Required action :: Give again only what runs from the line with "729x587 pixels." to the final line of the entries below, exactly as written and without pictures.

Data section ::
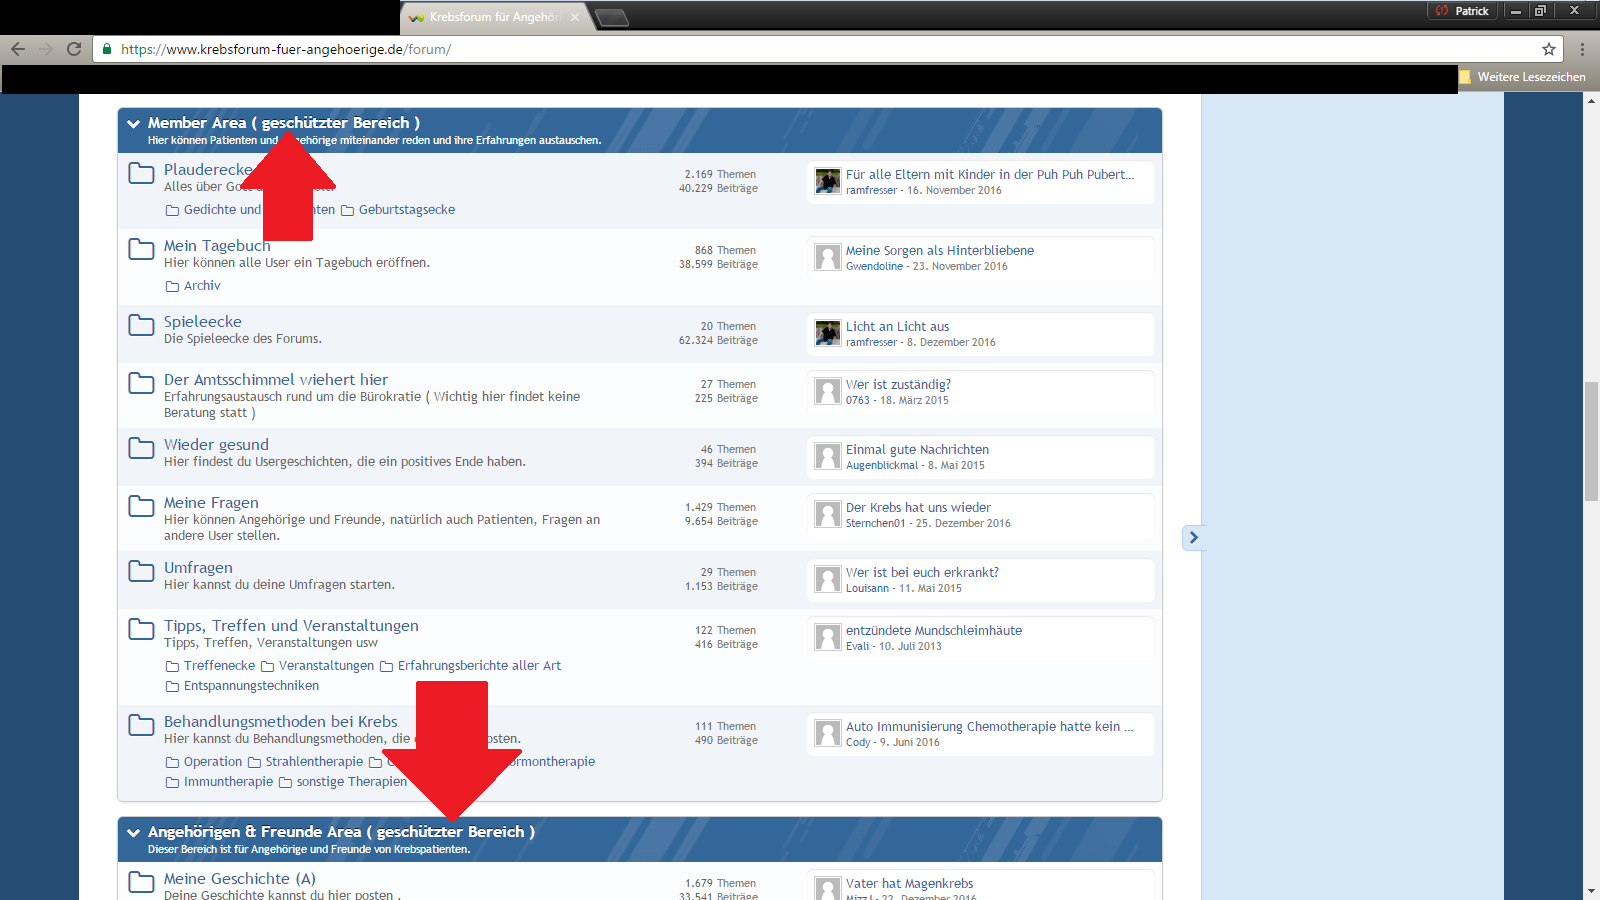Reload the page using the refresh icon
1600x900 pixels.
point(74,49)
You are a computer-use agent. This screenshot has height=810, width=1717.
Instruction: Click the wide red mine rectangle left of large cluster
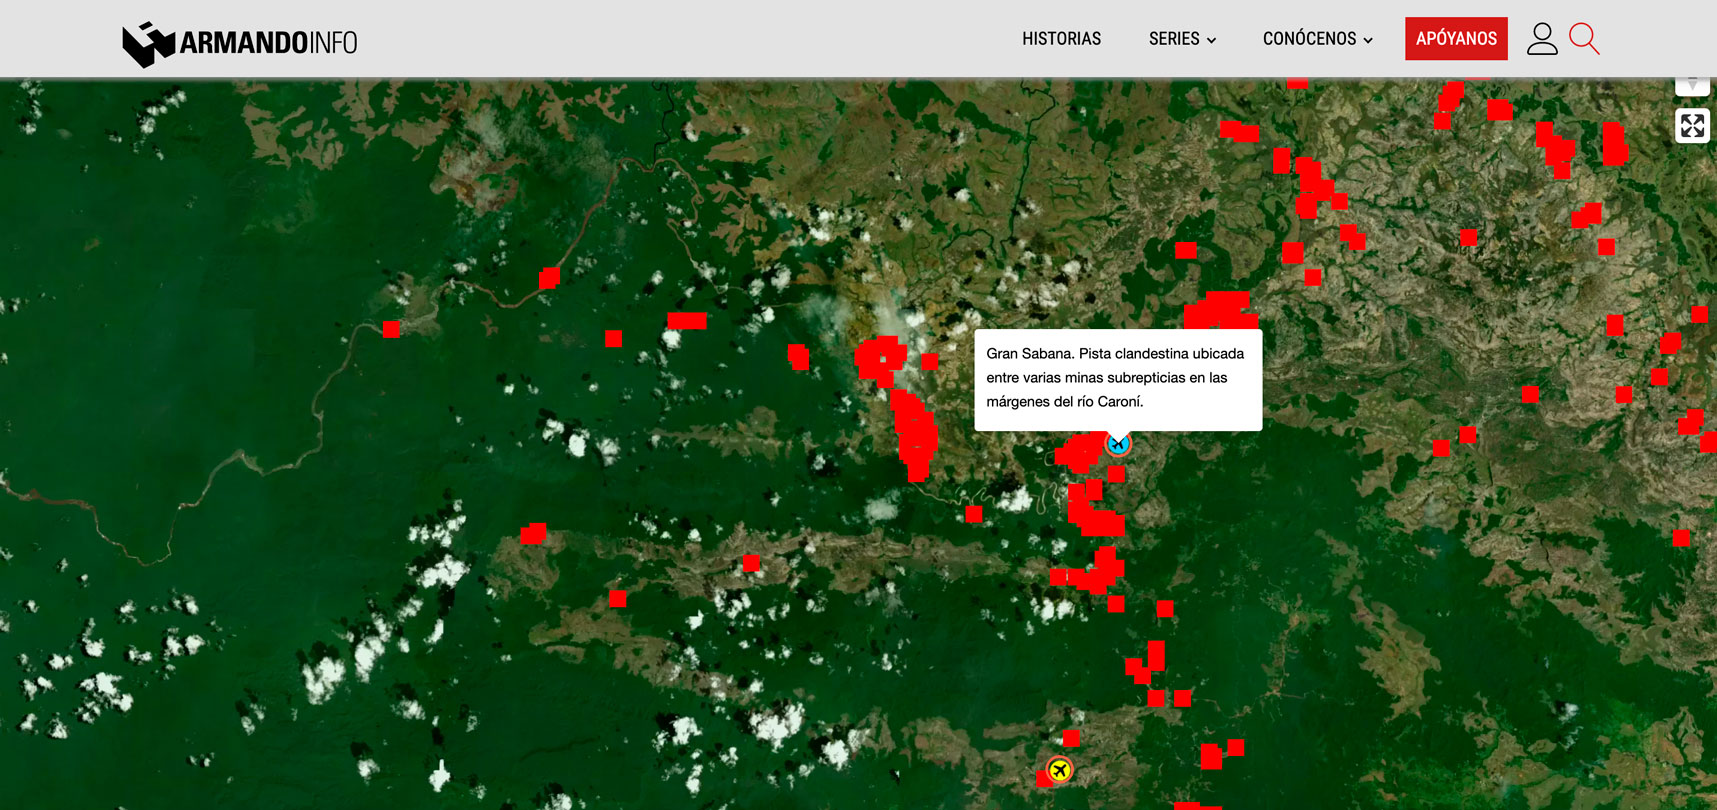(x=687, y=321)
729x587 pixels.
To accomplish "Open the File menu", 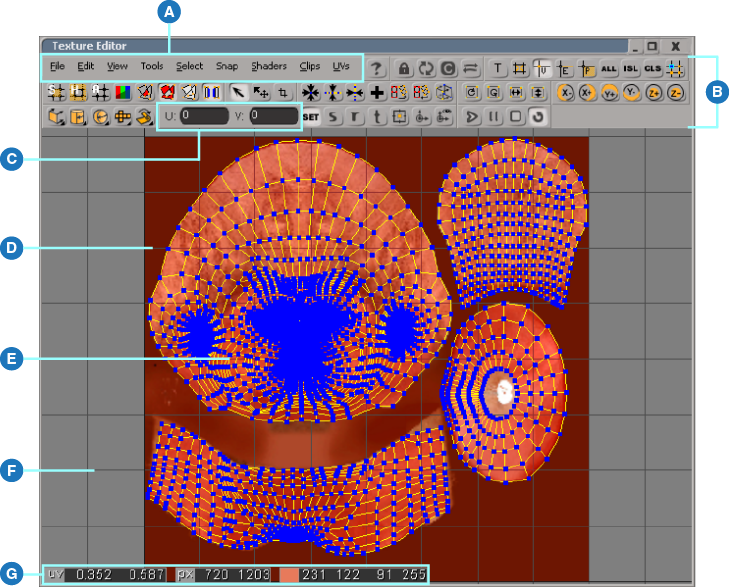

Solution to this problem ::
729x587 pixels.
To accomplish "Open the File menu", 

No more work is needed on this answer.